- [WHAT YOU WILL DO]
a) In the commentary on the war in Ukraine, through which country are Western arms shipments sent to Ukraine?
b) Write the next few paragraphs of the commentary on the war in Ukraine, picking up after its final sentence.

- [READING PASSAGE]

The options are to double down on the supply of the offensive weapons the Ukrainians need to have any hope of turning the Russian tide in the Donbas, or to admit that the fight is effectively over and force a ceasefire on Kiev, as Italy and Hungary suggest.

Choosing the first, together with even tougher sanctions on Russia which hawks in Washington want, would risk the escalation by Putin that the West has so far been careful to avoid, as President Obama did when the Russians seized Crimea from Ukraine in 2014.

This war fought in Ukraine has never been entirely about Ukraine although Nato’s invitation to join the anti-Russian alliance is of course an important cause. It is the result of ignoring Russia’s long-standing demand for the dismantling of Nato’s post-Soviet expansion to its western border. 

For the Russians, their national security is permanently at stake; their fears reinforced by the decision of Finland and Sweden to abandon their neutrality and join Nato. Putin regards the invasion of Ukraine as a defensive war.

The West is in a trap of its own which has always been a factor in the Nato treaty which binds the US and its allies to intervene on behalf of any member country, however small, which is attacked from outside. What is implicit is that it endows smaller countries with the power, in pursuing their own national interests, to manipulate Nato as Ukraine is doing, although it is only a Nato candidate.

President Zelensky has been aggressive in appealing to Western publics through their media to maintain pressure on their governments to back Ukraine however reluctant they may be as the war evolves, and not in Ukraine’s favour.

Zelensky has not hesitated to accuse Nato of cowardice for not doing more on his behalf. The Ukrainians, who constantly complain that weapons promised by Nato are not arriving in sufficient quantities, now claim to be running out of ammunition as the Russians overwhelm Severodonetsk.

Putin for his part has warned that there are limits to the level of Nato intervention he will tolerate. Western arms shipments are funnelled to Ukraine through Poland, one of the Nato countries most vociferously opposed to the invasion. How would the US and its allies react if Putin attacked these shipments on Nato soil despite being warned Nato would consider it an act of war?

Any miscalculation by either Putin or President Biden, who leads Nato, carries with it the risk of creating a spiral of escalations which extends the war beyond Ukraine’s borders to levels where risk becomes uncontrollable.

The war on the ground appears to be at a turning point with the fighting over Severodonetsk as the Russians use long-range artillery from a safe distance to inflict serious casualties on the Ukrainian army and oblige it to give ground.

If Zelensky refuses to stop fighting, the risk is that the Russians, who seem to have got their military act together, may launch themselves against Odessa. The Black Sea port’s loss would be a disaster for Ukraine’s future and give Putin powerful leverage in the wider East-West security talks which will inevitably follow the war.

The Ukrainians, who are fully aware that there are red lines, military and geographical, that Nato will not cross in their defence, can prevent this by agreeing now to the ceasefire that they will almost certainly have to ask for at some point to save what can be saved.

- [DATASET EXCERPT]

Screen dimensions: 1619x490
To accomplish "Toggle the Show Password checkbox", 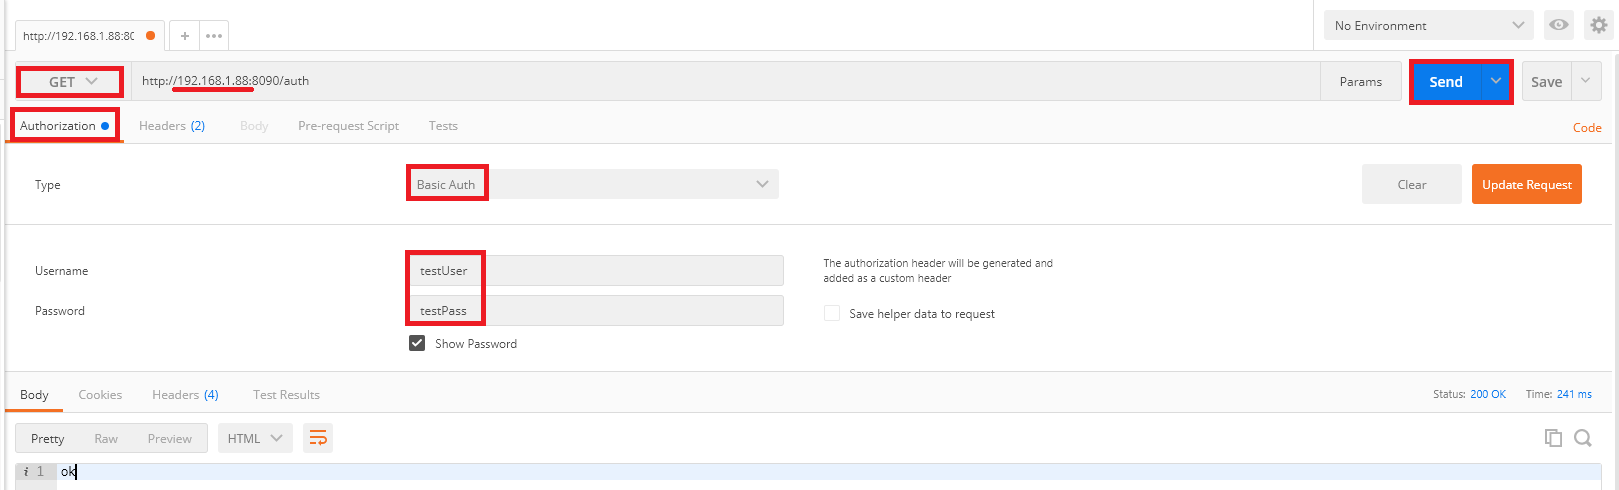I will [417, 343].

- [ANSWERS TO THE EXERCISE]
a) Poland

b)
The amputation of Russian-speaking eastern Ukraine, where a low-level separatist war armed by Putin has been in progress for several years, would be a price worth paying for the rest of the country if a peace agreement underwritten by Nato can be secured.

Opponents of this course – some of them in the media who are still invested in Putin’s outright defeat – say Russia cannot be trusted to stick to any deal it makes. But the immediate priority must be to extricate Zelensky from a war he cannot win on his own, which no one else will fight alongside him, and which he is visibly losing.

The West, and particularly the Biden administration, is reaping the folly of its arrogant refusal to negotiate Nato’s spread into eastern Europe. The heady determination which created a united Nato front when the war began in February is waning, particularly in western Europe where the effects of sanctions on Russia are being felt and will worsen.

Pro-Ukrainian fervour was high when the Russian botched their drive to Kiev and Ukrainian troops with shoulder-mounted rockets picked off Russian tanks in video-game style. That excitement has been replaced by the grim reality of a losing defence in eastern and southern Ukraine which no amount of positive Western media coverage can disguise any longer.

Italy and Hungary have made it clear for weeks that they want a ceasefire and Ukraine’s self-defence has continued to deteriorate in the interim. Germany and France are ambivalent, both having long-standing relations with Russia which they wish to preserve. The Nato front increasingly looks paper-thin with the US and the UK isolated as hardliners.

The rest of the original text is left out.